The restaurant’s operator has bent over backwards to please the county and city in order to reach the goalposts that continue to move, according to the Los Angeles Superior Court complaint, which says the business uses a retractable roof that creates a COVID-safe outdoor dining patio and has added numerous protections, including plexiglass and air ventilation improvements.
“All the while, unconstitutional shutdowns and restrictions prevail while government leaders and health inspectors issue arbitrary orders while also shielding health data from the public,” according to the suit, which says inspectors began questioning whether the outdoor patio was actually an indoor operation given its air flow and issued a citation.
Despite all of the owners’ efforts, The Classic Cat received a notice from a health inspector that the eatery faces closure Friday if it does not cease and desist from the alleged violation, the suit states.
The civil rights suit seeks injunctive relief plus unspecified damages.
A spokesman for the county declined to directly comment on the suit, but issued a statement.
“From the onset of the pandemic, Los Angeles County has been intensely committed to protecting the health and safety of its residents and it has been responding in real time to a deadly virus that has tragically claimed the lives of 21,000 people just in Los Angeles County and sickened more than a million others,” the statement read.
A representative for the city of West Hollywood said the City Council in March 2020 approved a declaration of local emergency to ensure the availability of mutual aid and to safeguard community health and safety in responding to the coronavirus.
“While the City of West Hollywood cannot comment on any specific legal actions, the city is in the jurisdiction of the Los Angeles County Department of Public Health and the city actively enforces the L.A. County Health Officer order and related protocols,” the statement reads. “All businesses within the city of West Hollywood have a duty and responsibility to comply for the safety of their guests and employees.”
One of The Classic Cat’s owners says he understands the health concerns, but that he believes the measures taken in response are unfair.
“We understood the need to protect public safety during a pandemic and like so many restaurant owners, we’ve bent over backwards to be as proactive as possible,” said Donn Berdahl, one of the restaurant’s owners. “However, month and after month, our reopening was delayed.

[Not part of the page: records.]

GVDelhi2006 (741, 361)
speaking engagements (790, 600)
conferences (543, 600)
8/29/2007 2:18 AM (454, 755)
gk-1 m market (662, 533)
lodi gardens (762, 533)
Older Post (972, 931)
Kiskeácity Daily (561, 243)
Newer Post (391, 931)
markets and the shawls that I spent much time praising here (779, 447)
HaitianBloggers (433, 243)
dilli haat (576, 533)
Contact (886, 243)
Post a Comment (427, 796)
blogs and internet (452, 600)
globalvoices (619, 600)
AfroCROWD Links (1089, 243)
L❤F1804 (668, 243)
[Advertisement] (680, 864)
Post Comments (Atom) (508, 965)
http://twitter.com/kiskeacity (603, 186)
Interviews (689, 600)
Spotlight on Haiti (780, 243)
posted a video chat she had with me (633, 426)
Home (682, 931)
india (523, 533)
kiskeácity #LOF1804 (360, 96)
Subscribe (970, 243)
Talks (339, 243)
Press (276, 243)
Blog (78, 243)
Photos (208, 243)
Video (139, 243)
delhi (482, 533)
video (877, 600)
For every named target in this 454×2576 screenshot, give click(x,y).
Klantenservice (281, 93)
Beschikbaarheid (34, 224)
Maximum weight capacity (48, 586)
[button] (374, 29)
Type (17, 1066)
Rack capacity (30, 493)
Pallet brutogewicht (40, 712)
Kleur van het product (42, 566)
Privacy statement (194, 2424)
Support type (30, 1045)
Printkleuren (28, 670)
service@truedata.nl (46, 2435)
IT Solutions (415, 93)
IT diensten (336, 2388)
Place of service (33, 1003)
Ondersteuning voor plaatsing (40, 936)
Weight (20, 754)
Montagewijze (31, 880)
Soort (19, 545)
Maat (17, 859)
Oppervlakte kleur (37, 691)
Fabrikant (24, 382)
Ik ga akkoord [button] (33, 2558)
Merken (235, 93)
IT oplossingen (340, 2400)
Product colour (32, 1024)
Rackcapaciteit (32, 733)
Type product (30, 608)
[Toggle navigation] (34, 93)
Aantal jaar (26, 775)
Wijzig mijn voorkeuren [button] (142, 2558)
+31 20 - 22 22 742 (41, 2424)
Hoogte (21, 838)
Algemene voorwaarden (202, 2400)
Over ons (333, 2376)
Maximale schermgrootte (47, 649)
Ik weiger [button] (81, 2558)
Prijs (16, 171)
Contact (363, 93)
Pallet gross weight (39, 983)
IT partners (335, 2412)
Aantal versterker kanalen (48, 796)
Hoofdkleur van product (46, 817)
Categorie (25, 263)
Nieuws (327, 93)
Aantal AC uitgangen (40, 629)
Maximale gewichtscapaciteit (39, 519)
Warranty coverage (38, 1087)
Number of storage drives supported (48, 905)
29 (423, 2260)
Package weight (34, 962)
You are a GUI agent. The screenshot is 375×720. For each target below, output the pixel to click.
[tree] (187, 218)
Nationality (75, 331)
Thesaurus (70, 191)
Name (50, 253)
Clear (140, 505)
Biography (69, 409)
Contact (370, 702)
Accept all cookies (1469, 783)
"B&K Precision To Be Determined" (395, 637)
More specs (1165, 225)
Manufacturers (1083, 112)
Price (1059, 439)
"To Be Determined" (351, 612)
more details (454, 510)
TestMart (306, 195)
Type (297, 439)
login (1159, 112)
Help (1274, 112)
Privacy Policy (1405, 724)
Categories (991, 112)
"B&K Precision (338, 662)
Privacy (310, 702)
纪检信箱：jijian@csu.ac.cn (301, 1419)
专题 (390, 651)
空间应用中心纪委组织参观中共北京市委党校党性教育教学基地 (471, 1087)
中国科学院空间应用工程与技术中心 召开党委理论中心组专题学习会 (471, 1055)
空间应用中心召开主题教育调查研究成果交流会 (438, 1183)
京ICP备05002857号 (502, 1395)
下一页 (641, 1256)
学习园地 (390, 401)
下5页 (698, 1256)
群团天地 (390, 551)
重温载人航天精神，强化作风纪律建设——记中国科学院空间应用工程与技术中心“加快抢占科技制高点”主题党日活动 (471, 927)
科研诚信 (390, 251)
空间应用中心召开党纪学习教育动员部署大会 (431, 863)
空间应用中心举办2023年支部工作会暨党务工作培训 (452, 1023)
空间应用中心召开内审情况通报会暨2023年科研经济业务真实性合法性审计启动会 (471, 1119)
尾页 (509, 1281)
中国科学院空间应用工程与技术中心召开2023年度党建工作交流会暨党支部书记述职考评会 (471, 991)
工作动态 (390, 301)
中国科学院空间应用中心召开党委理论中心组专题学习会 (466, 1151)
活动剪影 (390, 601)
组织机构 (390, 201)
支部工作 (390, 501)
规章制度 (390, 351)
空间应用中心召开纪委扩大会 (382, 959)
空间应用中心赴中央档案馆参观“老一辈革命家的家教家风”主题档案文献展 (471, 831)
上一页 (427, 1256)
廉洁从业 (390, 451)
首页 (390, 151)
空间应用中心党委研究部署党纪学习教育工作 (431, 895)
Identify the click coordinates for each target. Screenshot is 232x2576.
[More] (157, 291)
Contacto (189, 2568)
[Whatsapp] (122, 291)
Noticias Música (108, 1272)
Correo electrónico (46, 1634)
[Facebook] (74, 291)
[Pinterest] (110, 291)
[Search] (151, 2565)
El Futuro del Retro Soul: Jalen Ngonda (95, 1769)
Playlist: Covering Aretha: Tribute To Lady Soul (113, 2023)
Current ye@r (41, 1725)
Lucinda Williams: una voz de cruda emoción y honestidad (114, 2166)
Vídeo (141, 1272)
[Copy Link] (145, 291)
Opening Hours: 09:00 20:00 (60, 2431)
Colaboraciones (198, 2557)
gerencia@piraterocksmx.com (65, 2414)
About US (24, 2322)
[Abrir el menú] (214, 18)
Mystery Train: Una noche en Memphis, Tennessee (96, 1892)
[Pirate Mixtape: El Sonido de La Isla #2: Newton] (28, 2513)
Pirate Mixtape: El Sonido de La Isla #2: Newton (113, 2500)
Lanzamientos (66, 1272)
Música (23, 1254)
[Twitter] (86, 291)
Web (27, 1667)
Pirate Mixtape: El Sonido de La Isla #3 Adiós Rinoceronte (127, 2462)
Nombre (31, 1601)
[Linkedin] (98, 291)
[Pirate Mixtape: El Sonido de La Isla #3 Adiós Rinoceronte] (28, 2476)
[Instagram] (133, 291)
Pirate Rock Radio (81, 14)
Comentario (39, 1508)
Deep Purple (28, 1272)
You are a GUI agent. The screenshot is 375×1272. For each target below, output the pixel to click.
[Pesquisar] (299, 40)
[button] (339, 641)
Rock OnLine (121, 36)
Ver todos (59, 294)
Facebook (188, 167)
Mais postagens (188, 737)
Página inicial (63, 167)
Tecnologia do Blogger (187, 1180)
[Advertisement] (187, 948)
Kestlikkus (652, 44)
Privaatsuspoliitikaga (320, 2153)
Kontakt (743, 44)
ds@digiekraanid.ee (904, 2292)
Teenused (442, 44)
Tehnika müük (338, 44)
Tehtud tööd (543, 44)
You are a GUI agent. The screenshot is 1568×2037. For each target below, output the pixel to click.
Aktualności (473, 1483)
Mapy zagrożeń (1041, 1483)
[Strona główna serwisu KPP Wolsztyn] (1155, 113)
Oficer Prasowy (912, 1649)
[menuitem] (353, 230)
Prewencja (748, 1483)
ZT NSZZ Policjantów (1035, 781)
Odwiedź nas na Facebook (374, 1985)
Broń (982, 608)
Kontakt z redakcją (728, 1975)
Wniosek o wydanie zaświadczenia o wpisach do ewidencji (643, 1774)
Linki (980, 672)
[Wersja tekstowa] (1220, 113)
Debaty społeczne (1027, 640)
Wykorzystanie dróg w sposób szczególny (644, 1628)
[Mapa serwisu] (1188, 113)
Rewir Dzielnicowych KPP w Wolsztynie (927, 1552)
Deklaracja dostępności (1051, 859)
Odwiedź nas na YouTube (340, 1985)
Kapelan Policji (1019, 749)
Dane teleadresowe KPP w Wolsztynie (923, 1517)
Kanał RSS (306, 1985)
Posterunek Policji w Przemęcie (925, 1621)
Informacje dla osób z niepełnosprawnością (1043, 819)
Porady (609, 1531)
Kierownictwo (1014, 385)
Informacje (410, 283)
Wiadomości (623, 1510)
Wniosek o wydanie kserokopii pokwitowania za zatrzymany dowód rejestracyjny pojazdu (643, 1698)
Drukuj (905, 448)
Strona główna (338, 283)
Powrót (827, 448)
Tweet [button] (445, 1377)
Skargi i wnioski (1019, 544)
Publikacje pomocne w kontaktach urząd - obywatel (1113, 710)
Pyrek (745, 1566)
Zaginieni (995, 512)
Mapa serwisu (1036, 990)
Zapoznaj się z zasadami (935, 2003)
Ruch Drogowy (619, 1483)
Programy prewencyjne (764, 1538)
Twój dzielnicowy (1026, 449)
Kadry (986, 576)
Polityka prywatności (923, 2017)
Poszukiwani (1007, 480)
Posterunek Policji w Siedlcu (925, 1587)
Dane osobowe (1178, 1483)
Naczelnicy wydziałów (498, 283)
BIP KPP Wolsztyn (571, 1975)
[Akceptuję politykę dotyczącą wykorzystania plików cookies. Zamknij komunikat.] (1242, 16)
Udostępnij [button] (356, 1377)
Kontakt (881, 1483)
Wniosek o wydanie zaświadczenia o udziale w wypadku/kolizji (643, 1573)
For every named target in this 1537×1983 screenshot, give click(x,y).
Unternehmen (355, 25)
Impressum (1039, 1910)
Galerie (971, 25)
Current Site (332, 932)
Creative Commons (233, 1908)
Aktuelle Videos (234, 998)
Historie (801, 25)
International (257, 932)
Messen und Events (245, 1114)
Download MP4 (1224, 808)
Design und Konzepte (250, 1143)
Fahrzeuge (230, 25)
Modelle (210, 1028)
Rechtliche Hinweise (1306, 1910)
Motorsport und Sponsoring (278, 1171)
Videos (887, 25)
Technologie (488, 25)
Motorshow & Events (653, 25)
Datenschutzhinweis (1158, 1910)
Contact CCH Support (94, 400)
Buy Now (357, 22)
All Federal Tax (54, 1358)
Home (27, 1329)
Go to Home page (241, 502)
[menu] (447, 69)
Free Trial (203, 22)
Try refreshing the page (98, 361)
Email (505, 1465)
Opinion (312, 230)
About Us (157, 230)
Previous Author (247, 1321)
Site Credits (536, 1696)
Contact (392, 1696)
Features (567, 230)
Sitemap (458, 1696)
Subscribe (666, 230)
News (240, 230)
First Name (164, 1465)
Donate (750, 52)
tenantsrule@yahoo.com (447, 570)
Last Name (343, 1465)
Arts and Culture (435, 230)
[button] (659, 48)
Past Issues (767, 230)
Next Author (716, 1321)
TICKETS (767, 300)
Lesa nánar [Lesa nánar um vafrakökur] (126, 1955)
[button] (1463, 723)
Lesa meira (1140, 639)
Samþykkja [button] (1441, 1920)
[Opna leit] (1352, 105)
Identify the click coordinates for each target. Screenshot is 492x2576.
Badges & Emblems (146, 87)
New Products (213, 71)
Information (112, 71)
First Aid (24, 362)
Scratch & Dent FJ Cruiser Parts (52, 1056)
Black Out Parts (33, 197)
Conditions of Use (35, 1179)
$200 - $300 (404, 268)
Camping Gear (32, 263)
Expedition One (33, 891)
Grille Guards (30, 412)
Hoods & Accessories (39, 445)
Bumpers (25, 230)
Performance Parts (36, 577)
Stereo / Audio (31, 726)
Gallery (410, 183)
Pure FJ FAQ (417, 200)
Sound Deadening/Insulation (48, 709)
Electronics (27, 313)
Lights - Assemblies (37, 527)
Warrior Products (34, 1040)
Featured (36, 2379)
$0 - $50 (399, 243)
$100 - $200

The longer the delays, the more our expenses pile up with no revenue coming in and our workers facing the prospect of losing their jobs.”
Lawyers for The Classic Cat say its owners have been left with no choice but to try and protect their investment as well as the interests of the restaurant workers they consider family members by filing a lawsuit protesting what they says is a “broad, vague government overreach.”
“Patience can only take you so far when you play by the rules, but how are businesses supposed to survive when the rules of the game keep changing?,” said plaintiffs’ attorney Rod Pacheco. “Small business owners, restaurant owners and workers need immediate protection. We need immediate injunctive relief from an overreaching government that has failed to produce any health data to justify its capricious and arbitrary shutdown orders.”
The historical Classic Cat was a highly popular stop for locals and tourists, as well as celebrities such as the late Adam West, Charlton Heston and Jim Morrison as well as Chevy Chase. The modern Classic Cat owners say they intended to build on that heritage, but with an upscale ambience and menu.